What you should do =
Read through the data below and state how many of its lines contain the word "value", adding nothing.

Dataset items:
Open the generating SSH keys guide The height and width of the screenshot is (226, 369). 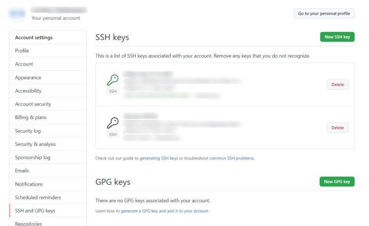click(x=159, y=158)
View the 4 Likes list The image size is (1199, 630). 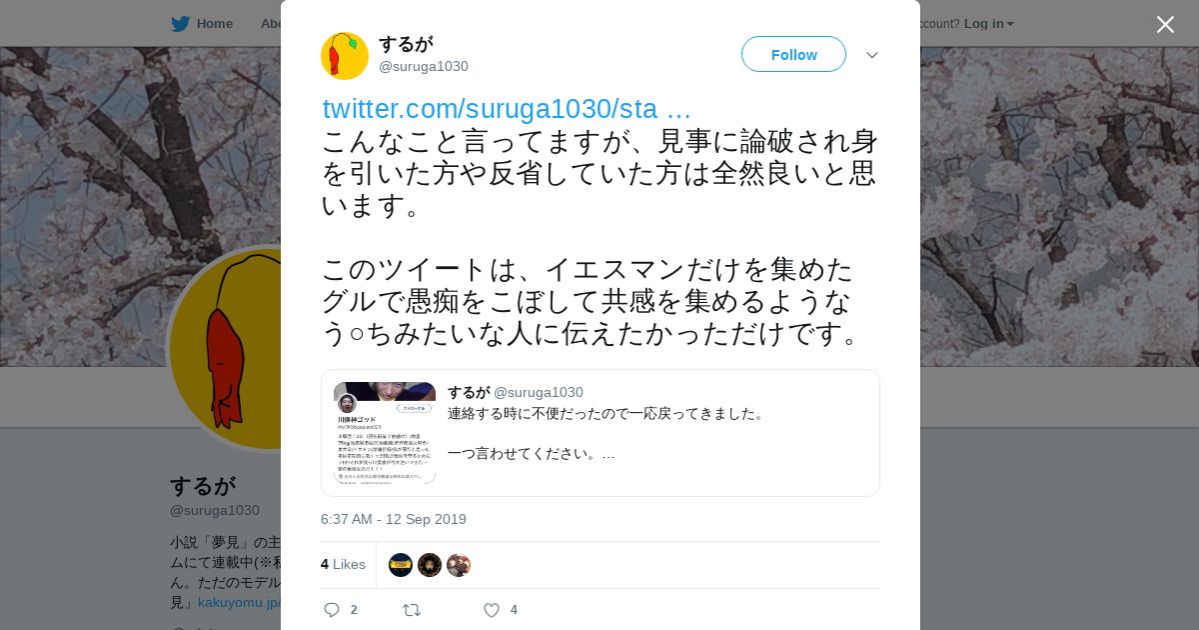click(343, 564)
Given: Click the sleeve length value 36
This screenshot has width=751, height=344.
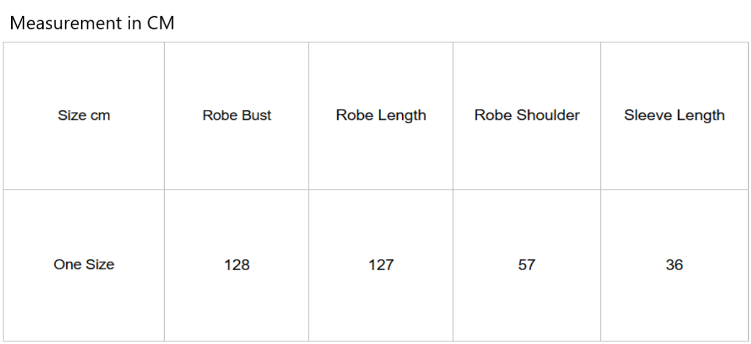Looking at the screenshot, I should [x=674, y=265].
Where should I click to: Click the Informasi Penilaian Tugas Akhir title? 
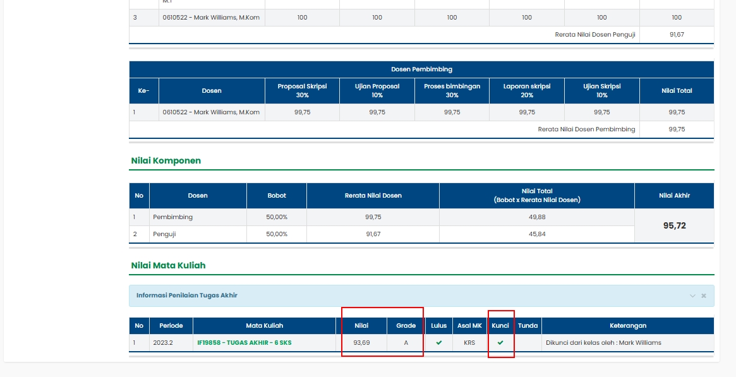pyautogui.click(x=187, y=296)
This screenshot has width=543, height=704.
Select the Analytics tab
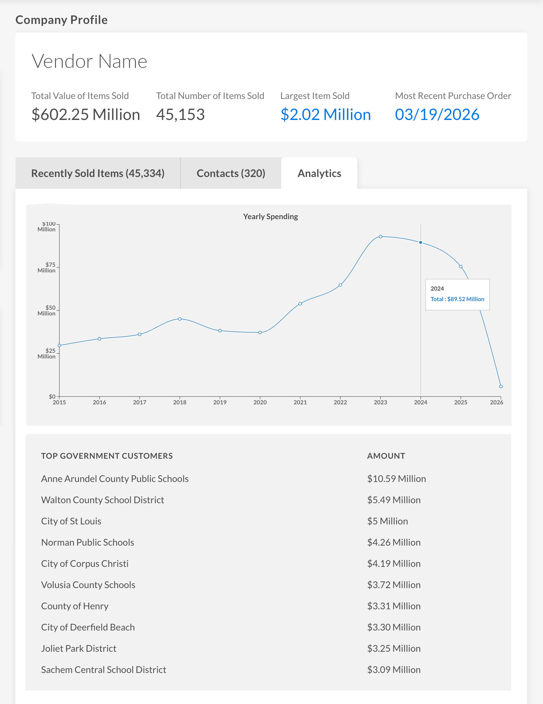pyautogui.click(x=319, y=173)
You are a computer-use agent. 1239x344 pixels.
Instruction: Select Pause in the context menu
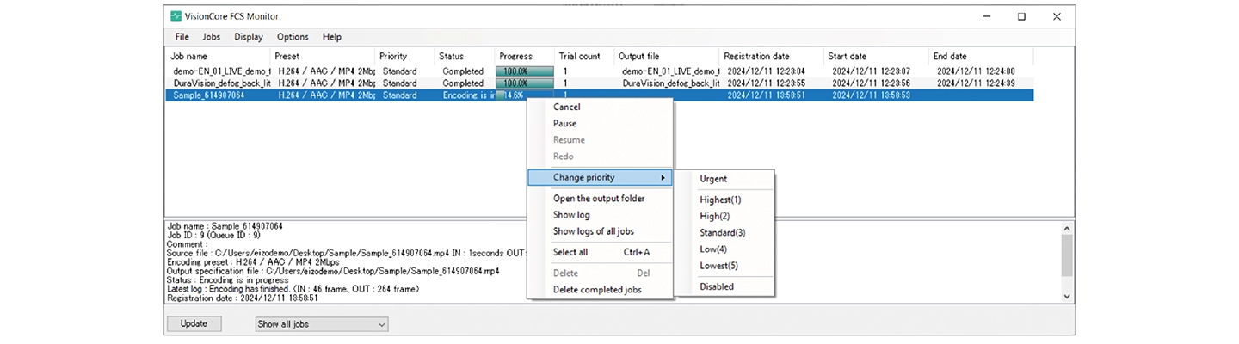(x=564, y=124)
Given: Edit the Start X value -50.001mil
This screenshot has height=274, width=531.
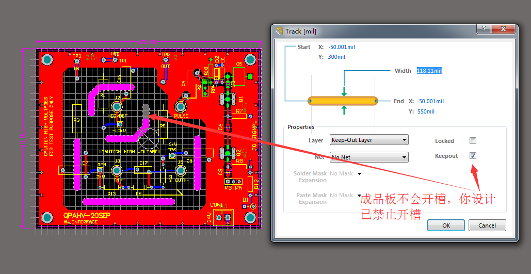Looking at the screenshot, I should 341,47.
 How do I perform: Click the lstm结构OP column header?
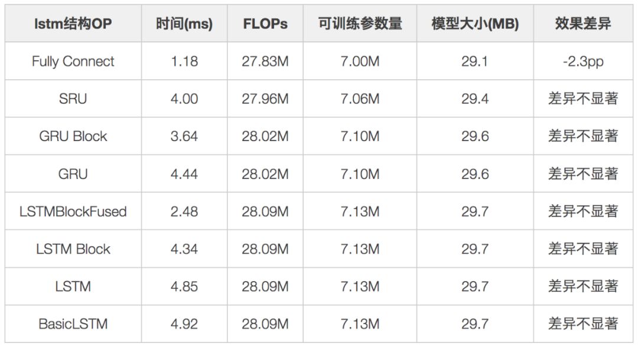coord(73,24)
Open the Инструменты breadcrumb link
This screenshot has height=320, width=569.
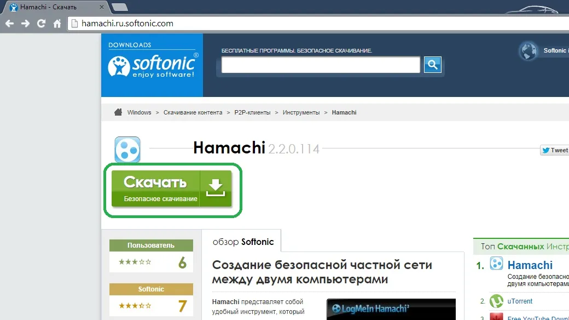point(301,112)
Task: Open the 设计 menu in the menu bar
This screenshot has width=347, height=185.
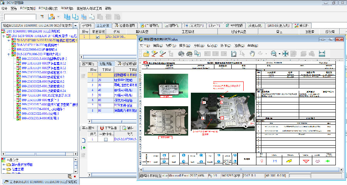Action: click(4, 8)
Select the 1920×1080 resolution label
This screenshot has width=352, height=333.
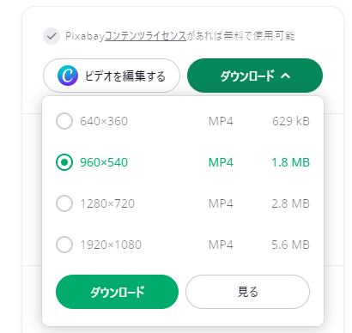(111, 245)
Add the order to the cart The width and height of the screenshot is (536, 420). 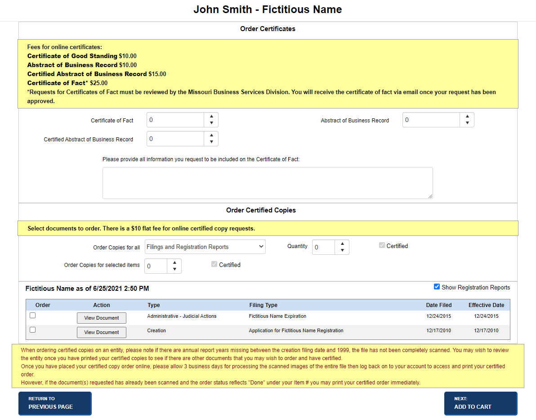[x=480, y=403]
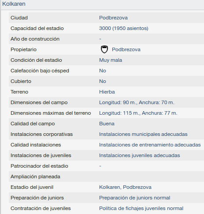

Answer to this exercise =
2